> _Goal of the exercise_:
Update the material below by changing every "Image resolution" to "Screen size", keeping all other text the same.
====== Input ======
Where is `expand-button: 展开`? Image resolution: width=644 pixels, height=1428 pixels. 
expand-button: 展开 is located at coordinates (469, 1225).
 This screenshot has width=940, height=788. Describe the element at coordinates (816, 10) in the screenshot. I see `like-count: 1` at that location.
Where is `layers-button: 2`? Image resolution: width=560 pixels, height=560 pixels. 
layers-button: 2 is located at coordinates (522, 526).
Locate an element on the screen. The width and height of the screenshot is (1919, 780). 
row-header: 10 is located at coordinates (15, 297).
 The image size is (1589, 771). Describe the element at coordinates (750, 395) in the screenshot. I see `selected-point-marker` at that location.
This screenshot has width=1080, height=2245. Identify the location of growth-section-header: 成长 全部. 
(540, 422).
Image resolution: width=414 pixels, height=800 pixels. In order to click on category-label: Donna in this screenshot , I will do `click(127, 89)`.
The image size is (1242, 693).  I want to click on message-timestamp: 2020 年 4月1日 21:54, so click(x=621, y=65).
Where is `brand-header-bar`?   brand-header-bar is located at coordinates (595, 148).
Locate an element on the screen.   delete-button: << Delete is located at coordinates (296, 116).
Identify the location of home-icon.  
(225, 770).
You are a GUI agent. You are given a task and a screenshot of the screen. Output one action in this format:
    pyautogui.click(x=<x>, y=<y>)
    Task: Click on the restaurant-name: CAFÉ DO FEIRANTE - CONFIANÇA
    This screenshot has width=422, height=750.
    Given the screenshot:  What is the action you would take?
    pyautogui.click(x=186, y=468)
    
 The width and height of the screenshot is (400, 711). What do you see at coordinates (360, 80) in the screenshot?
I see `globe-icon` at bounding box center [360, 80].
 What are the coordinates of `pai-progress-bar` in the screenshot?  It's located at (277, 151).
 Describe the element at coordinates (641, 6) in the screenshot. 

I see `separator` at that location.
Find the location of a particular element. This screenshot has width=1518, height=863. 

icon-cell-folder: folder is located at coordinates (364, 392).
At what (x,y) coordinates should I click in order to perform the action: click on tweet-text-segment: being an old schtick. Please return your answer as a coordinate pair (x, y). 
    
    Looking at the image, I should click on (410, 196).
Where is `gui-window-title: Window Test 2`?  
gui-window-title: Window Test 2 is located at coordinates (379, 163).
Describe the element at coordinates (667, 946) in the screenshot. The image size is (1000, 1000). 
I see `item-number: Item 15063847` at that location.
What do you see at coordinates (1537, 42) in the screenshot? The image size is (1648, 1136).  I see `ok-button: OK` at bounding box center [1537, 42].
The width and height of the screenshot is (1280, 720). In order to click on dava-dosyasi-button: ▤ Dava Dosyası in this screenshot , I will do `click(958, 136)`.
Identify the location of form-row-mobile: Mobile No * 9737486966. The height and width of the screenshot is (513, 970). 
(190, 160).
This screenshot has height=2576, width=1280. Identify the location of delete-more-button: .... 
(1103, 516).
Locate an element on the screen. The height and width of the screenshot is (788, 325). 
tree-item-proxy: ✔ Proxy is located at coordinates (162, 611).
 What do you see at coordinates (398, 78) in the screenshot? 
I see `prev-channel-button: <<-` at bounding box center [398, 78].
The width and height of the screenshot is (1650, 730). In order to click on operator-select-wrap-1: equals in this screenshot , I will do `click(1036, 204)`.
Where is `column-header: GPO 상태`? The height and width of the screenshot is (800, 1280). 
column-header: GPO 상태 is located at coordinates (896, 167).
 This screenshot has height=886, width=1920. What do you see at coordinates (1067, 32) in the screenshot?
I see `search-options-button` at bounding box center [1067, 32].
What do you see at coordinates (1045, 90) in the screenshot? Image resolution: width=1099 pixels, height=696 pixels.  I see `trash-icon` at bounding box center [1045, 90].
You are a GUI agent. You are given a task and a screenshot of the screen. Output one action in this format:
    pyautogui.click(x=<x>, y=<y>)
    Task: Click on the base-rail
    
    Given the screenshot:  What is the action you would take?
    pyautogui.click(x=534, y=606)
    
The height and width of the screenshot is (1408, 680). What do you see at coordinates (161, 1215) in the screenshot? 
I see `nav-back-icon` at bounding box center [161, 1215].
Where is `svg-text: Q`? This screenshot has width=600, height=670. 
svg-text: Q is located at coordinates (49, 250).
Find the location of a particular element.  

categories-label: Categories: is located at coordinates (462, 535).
======
> _Problem solution_:
Where is `expand-button: 展开`? Screen size: width=644 pixels, height=1428 pixels. 
expand-button: 展开 is located at coordinates (469, 1225).
 This screenshot has width=940, height=788. Describe the element at coordinates (816, 10) in the screenshot. I see `like-count: 1` at that location.
Where is `layers-button: 2`? Screen size: width=560 pixels, height=560 pixels. 
layers-button: 2 is located at coordinates (522, 526).
Locate an element on the screen. The width and height of the screenshot is (1919, 780). 
row-header: 10 is located at coordinates (15, 297).
 The image size is (1589, 771). Describe the element at coordinates (750, 395) in the screenshot. I see `selected-point-marker` at that location.
This screenshot has width=1080, height=2245. Identify the location of growth-section-header: 成长 全部. 
(540, 422).
Screen size: width=414 pixels, height=800 pixels. In order to click on category-label: Donna in this screenshot , I will do `click(127, 89)`.
The image size is (1242, 693).  I want to click on message-timestamp: 2020 年 4月1日 21:54, so click(x=621, y=65).
Where is `brand-header-bar`?   brand-header-bar is located at coordinates (595, 148).
Locate an element on the screen.   delete-button: << Delete is located at coordinates (296, 116).
Identify the location of home-icon.  
(225, 770).
You are a GUI agent. You are given a task and a screenshot of the screen. Output one action in this format:
    pyautogui.click(x=<x>, y=<y>)
    Task: Click on the restaurant-name: CAFÉ DO FEIRANTE - CONFIANÇA
    This screenshot has width=422, height=750.
    Given the screenshot:  What is the action you would take?
    pyautogui.click(x=186, y=468)
    
 The width and height of the screenshot is (400, 711). What do you see at coordinates (360, 80) in the screenshot?
I see `globe-icon` at bounding box center [360, 80].
 What are the coordinates of `pai-progress-bar` in the screenshot?  It's located at (277, 151).
 Describe the element at coordinates (641, 6) in the screenshot. 

I see `separator` at that location.
Find the location of a particular element. This screenshot has width=1518, height=863. 

icon-cell-folder: folder is located at coordinates (364, 392).
At what (x,y) coordinates should I click in order to perform the action: click on tweet-text-segment: being an old schtick. Please return your answer as a coordinate pair (x, y). 
    
    Looking at the image, I should click on (410, 196).
Where is `gui-window-title: Window Test 2`?  
gui-window-title: Window Test 2 is located at coordinates (379, 163).
Describe the element at coordinates (667, 946) in the screenshot. The image size is (1000, 1000). 
I see `item-number: Item 15063847` at that location.
What do you see at coordinates (1537, 42) in the screenshot? The image size is (1648, 1136).  I see `ok-button: OK` at bounding box center [1537, 42].
The width and height of the screenshot is (1280, 720). In order to click on dava-dosyasi-button: ▤ Dava Dosyası in this screenshot , I will do `click(958, 136)`.
Identify the location of form-row-mobile: Mobile No * 9737486966. The height and width of the screenshot is (513, 970). 
(190, 160).
This screenshot has height=2576, width=1280. Identify the location of delete-more-button: .... 
(1103, 516).
Locate an element on the screen. The height and width of the screenshot is (788, 325). 
tree-item-proxy: ✔ Proxy is located at coordinates (162, 611).
 What do you see at coordinates (398, 78) in the screenshot? 
I see `prev-channel-button: <<-` at bounding box center [398, 78].
The width and height of the screenshot is (1650, 730). In order to click on operator-select-wrap-1: equals in this screenshot , I will do `click(1036, 204)`.
Where is `column-header: GPO 상태`? The height and width of the screenshot is (800, 1280). 
column-header: GPO 상태 is located at coordinates (896, 167).
 This screenshot has height=886, width=1920. What do you see at coordinates (1067, 32) in the screenshot?
I see `search-options-button` at bounding box center [1067, 32].
What do you see at coordinates (1045, 90) in the screenshot? Screen size: width=1099 pixels, height=696 pixels.  I see `trash-icon` at bounding box center [1045, 90].
You are a GUI agent. You are given a task and a screenshot of the screen. Output one action in this format:
    pyautogui.click(x=<x>, y=<y>)
    Task: Click on the base-rail
    
    Given the screenshot:  What is the action you would take?
    pyautogui.click(x=534, y=606)
    
The height and width of the screenshot is (1408, 680). What do you see at coordinates (161, 1215) in the screenshot? 
I see `nav-back-icon` at bounding box center [161, 1215].
Where is `svg-text: Q`? This screenshot has width=600, height=670. 
svg-text: Q is located at coordinates (49, 250).
Find the location of a particular element.  

categories-label: Categories: is located at coordinates (462, 535).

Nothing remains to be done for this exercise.